◆ Task details ◆
Find the line that contains "Given: Open the Amazon app in the taskbar"; please output it and each line after it, exactly as shown, up to the end of the entries below, skipping pictures.

◆ Entries supplied ◆
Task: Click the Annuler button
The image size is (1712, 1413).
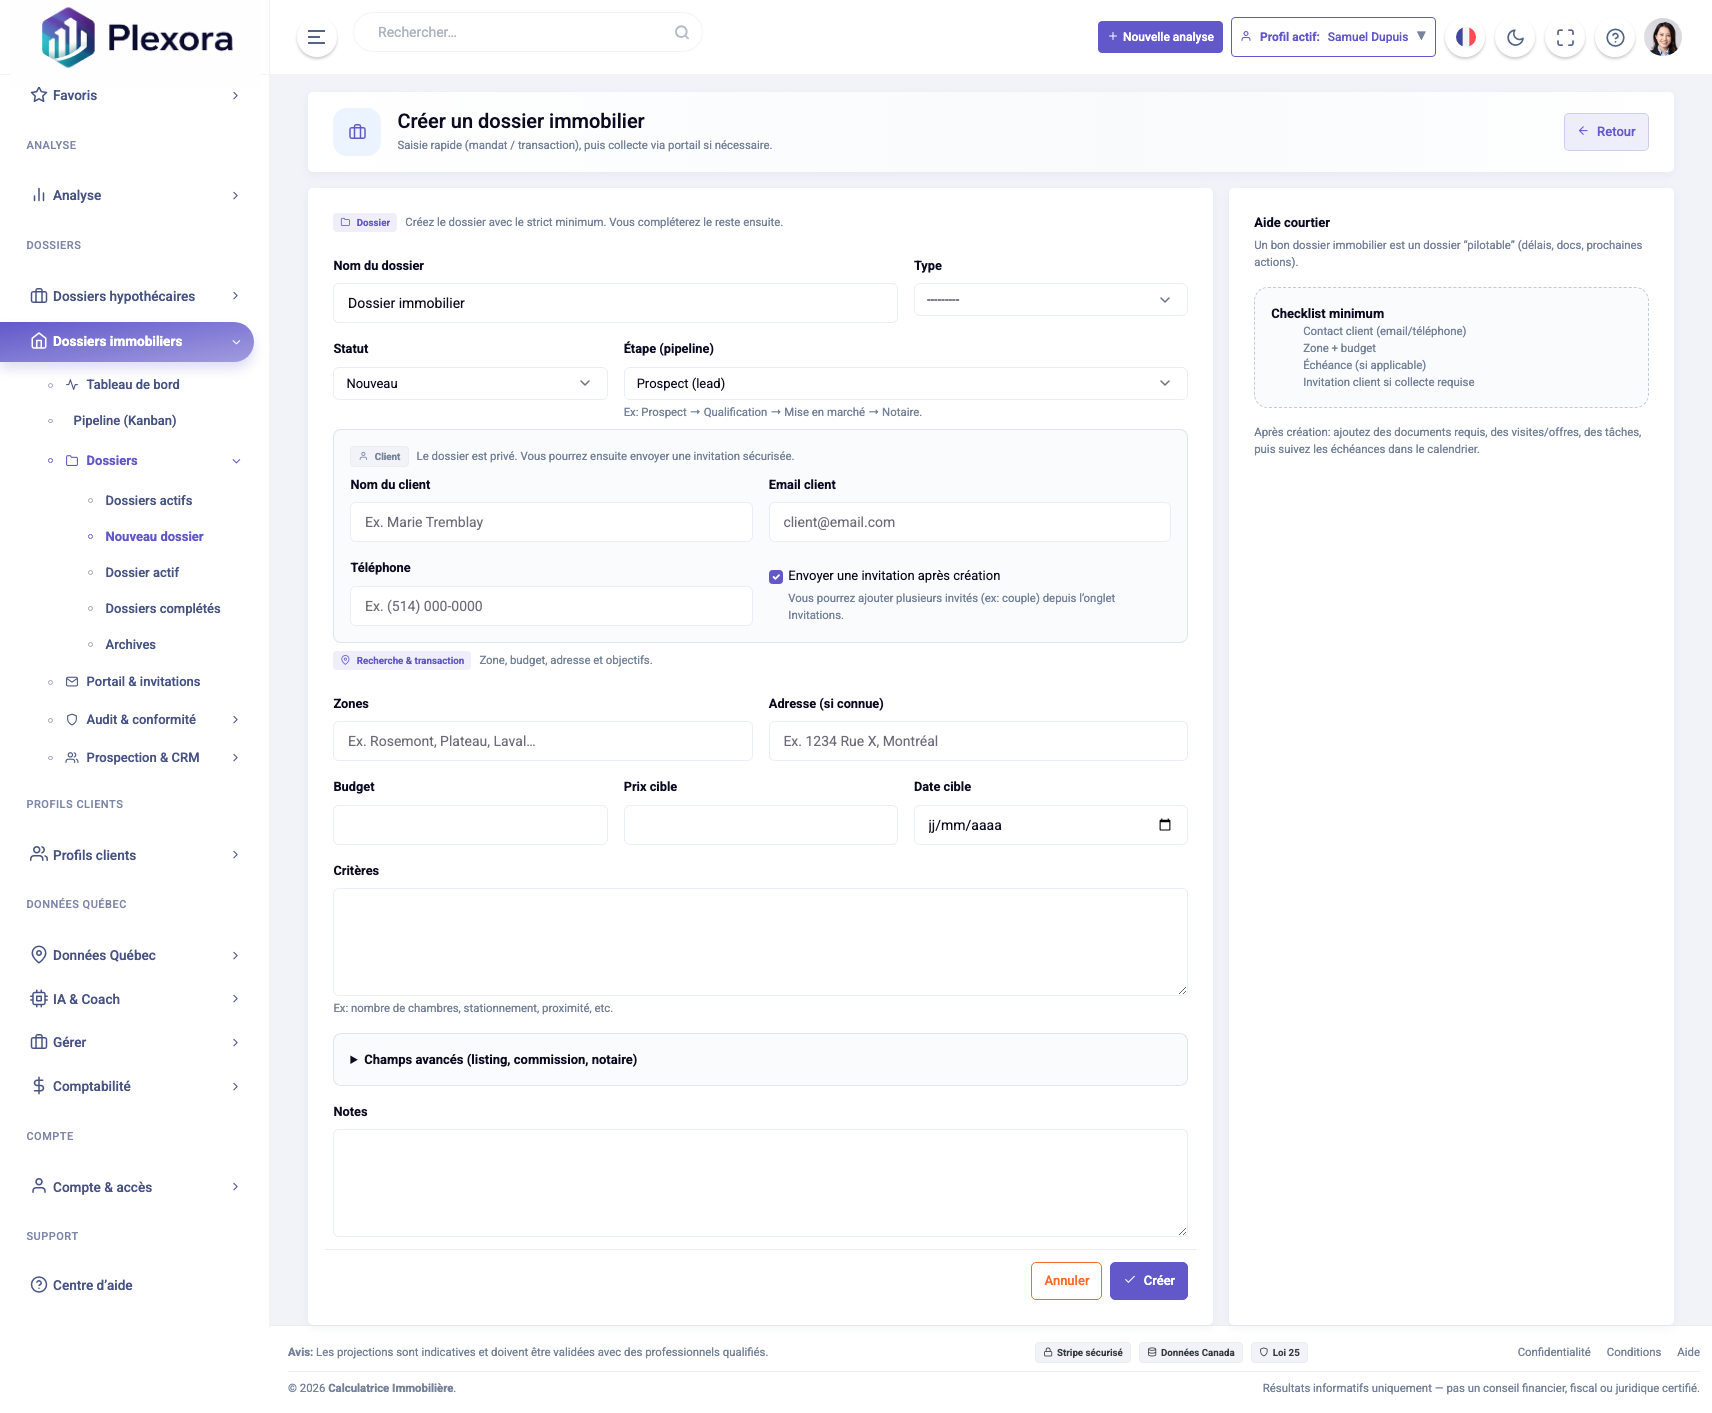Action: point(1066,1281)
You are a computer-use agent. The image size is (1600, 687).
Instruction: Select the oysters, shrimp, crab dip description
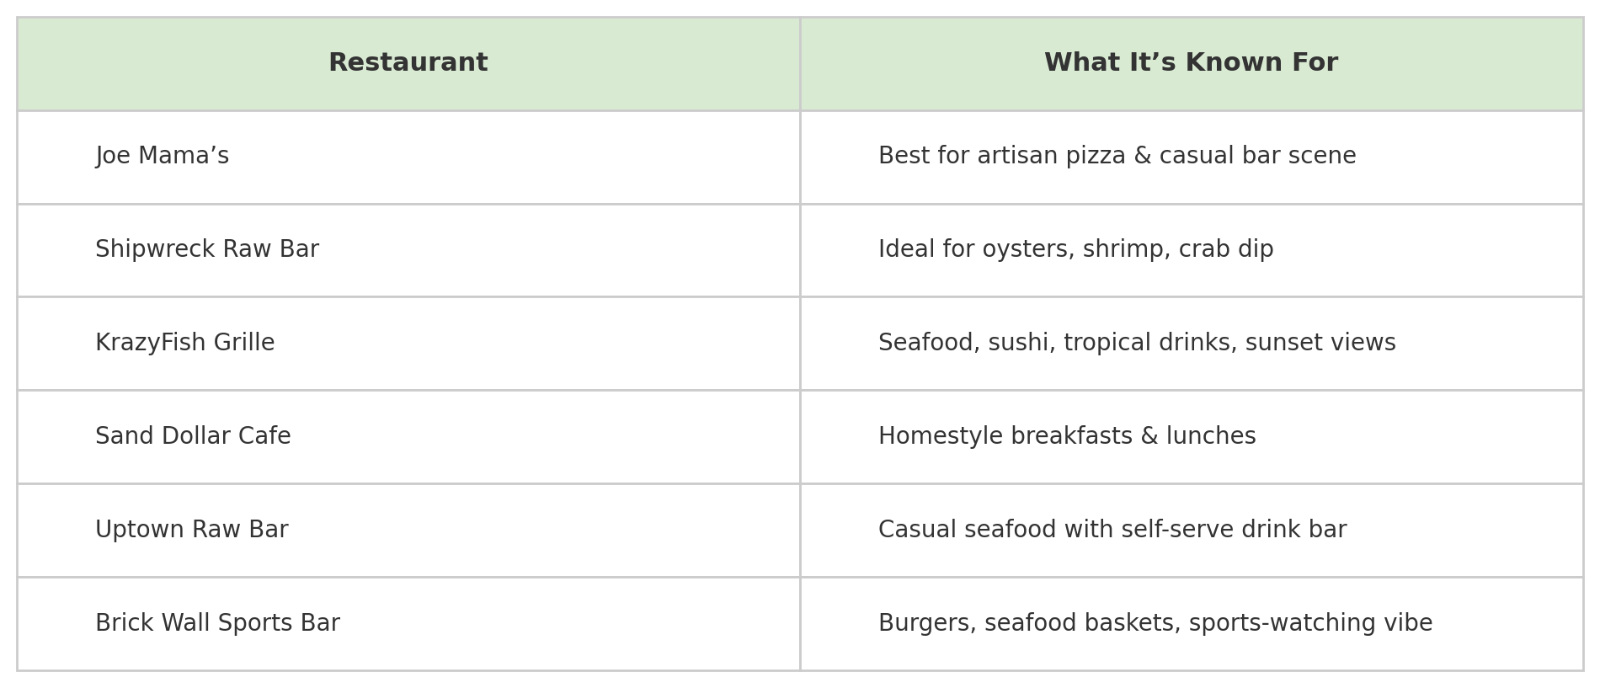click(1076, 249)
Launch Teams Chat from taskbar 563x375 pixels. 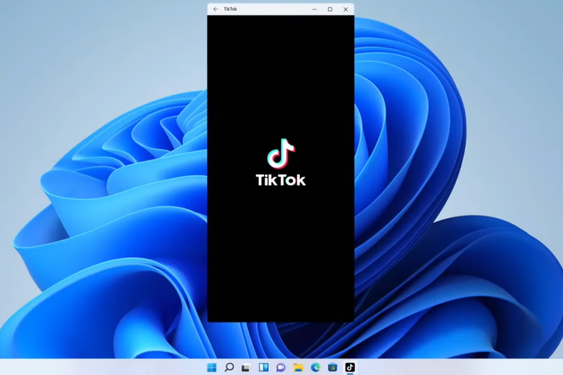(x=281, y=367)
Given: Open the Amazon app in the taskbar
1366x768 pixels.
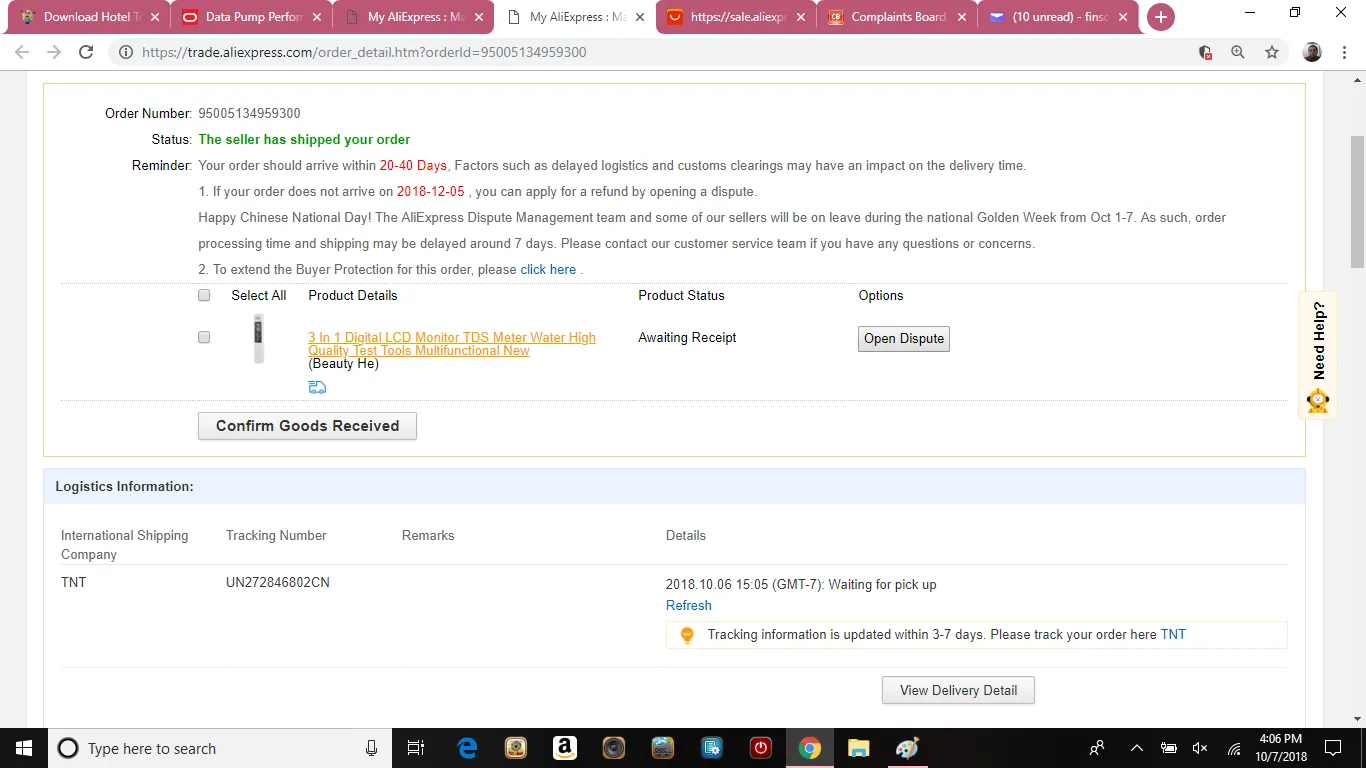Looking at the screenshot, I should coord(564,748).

◆ Reply ◆
Given: Open the Amazon app in the taskbar
1366x768 pixels.
Looking at the screenshot, I should coord(564,748).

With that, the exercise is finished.